Jost spielt mit den Farben des Orchesters. Weite Klangflächen stapeln sich quer durch alle Orchestergruppen, lösen sich in rhythmischem Feuerwerk auf und formieren sich neu. Licht blitzt auf und Schatten huschen vorüber, doch eine Auseinandersetzung mit der Kultur Chinas, ein Eintauchen in die neue Welt ist hier nicht so richtig spürbar. Der Widerhall der Tage in Taipei gleicht einem Streifzug mit dem Sightseeing-Bus: Etwas Exotik rechts, ein klein wenig Spannung links. Doch das Ganze kommt zu oberflächig daher, um nachhaltig zu beeindrucken, ist nicht scharf genug gewürzt, um authentisch zu wirken. „Taipei Horizon“ wird zum Besuch im Panaroma-Turm.
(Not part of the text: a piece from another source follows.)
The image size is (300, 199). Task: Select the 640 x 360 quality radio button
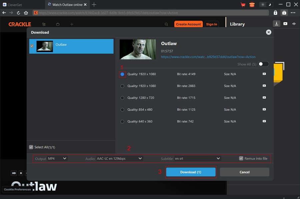click(122, 121)
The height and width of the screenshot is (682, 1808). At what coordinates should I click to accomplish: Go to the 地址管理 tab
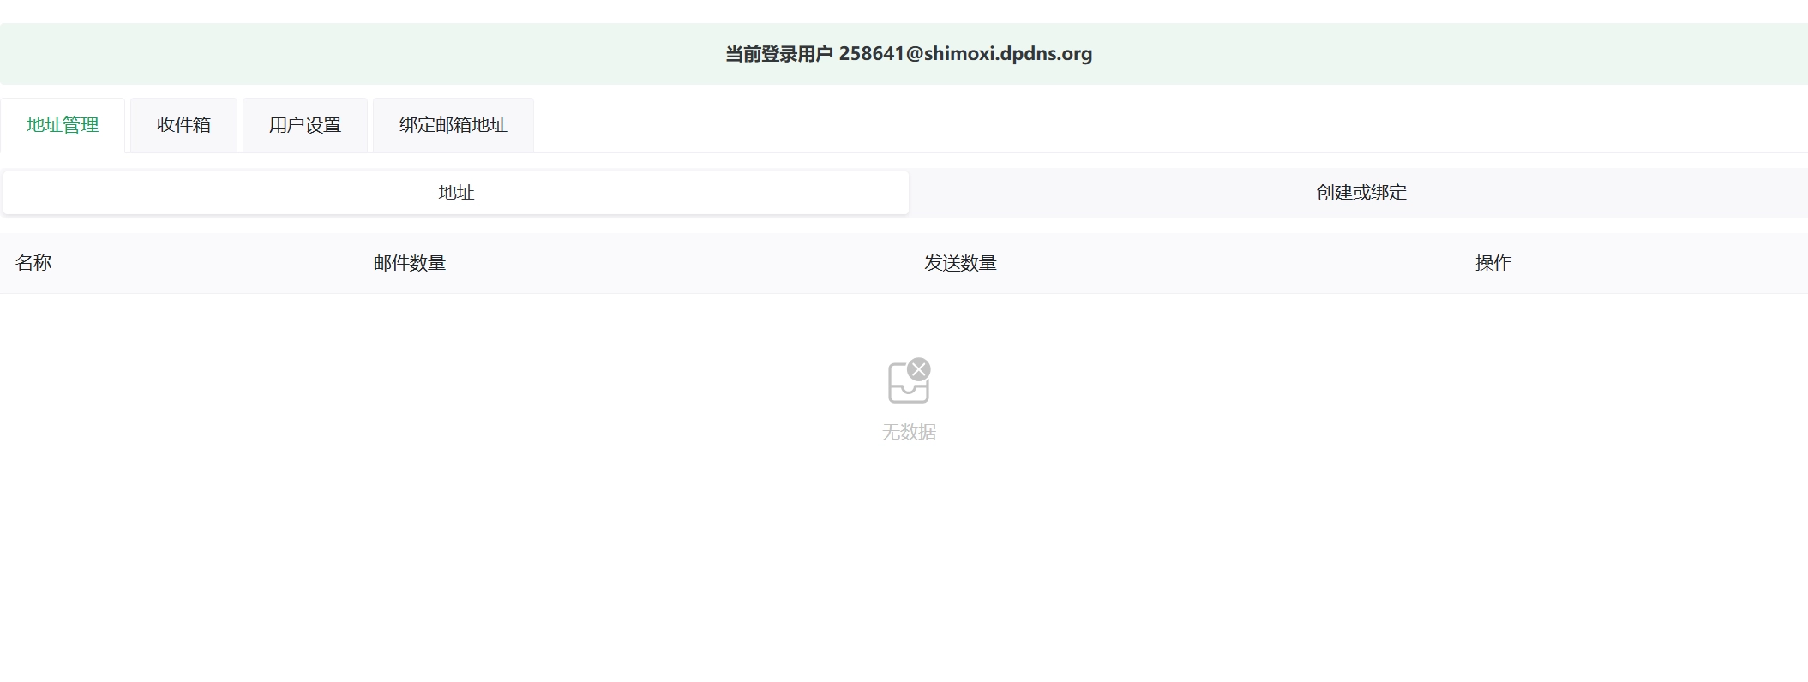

Wohltuend verzichtete Christian Jost auf eine vordergründige Folklore, vorbei sind die Zeiten, da ein klein wenig Pentatonik hier, ein wenig Rhythmik dort die Exotik des Ostens entstehen ließ. Handwerklich ist das ohne Mängel, Stimmführung, Orchestrierung und Klangverteilung verraten den Routinier, und ohne musikalische Einfälle ist das Orchesterwerk auch nicht. Doch das alles ist zu belanglos, zu wenig originell, um mitzureißen. Josts Taipei-Aufenthalt rauscht wie ein Fiebertraum ohne Nachdruck vorbei. Etwas zu sagen hat er nicht. Sicher, auch Innenansichten können spannend und hörenswert sein; aber zwanzig Minuten plakativer Wohlklang sind da zu wenig. Etwas mehr Originalität hätte man sich wirklich gewünscht. Wo bleibt der Reiz des Neuen, wo ist er hin, der Zauber des Aufbruchs? Solides Handwerk wohin man hört, nicht weniger – aber leider auch nicht mehr.

Am Philharmonischen Orchester lag das nicht, wunderbar balancierte Victor Puhl sein Ensemble durch den Klangrausch der Partitur. Sorgte für die satten Bläsertöne genauso wie für die zarten Streicherlinien. Er schuf Freiräume für die einzelnen Gruppen und Linien. Der fein durchhörbare Klang öffnete die Dimensionen des Werks so gut es eben ging.

Anders dann das Bild bei Bruckners Neunter. Puhl schaffte es nicht mehr, das Orchester zusammenzuhalten. An den Rändern franste die große Sinfonie geradezu aus. Die Stimmen fielen auseinander, Bezüge gingen verloren. War die Spannung zuvor bei Jost noch zu spüren, so rissen die Bögen nun bei Bruckner. Statt eines schön abgerundeten Bildes zerfiel die Sinfonie in das Kaleidoskop vieler kleiner und bunter Facetten.

Was nach diesem Konzertabend bleibt: Die nette Erinnerung an bunte Klänge aus Taiwan und ein aufgedröselter Bruckner. Alles nett und gediegen, aber leider nicht mitreißend.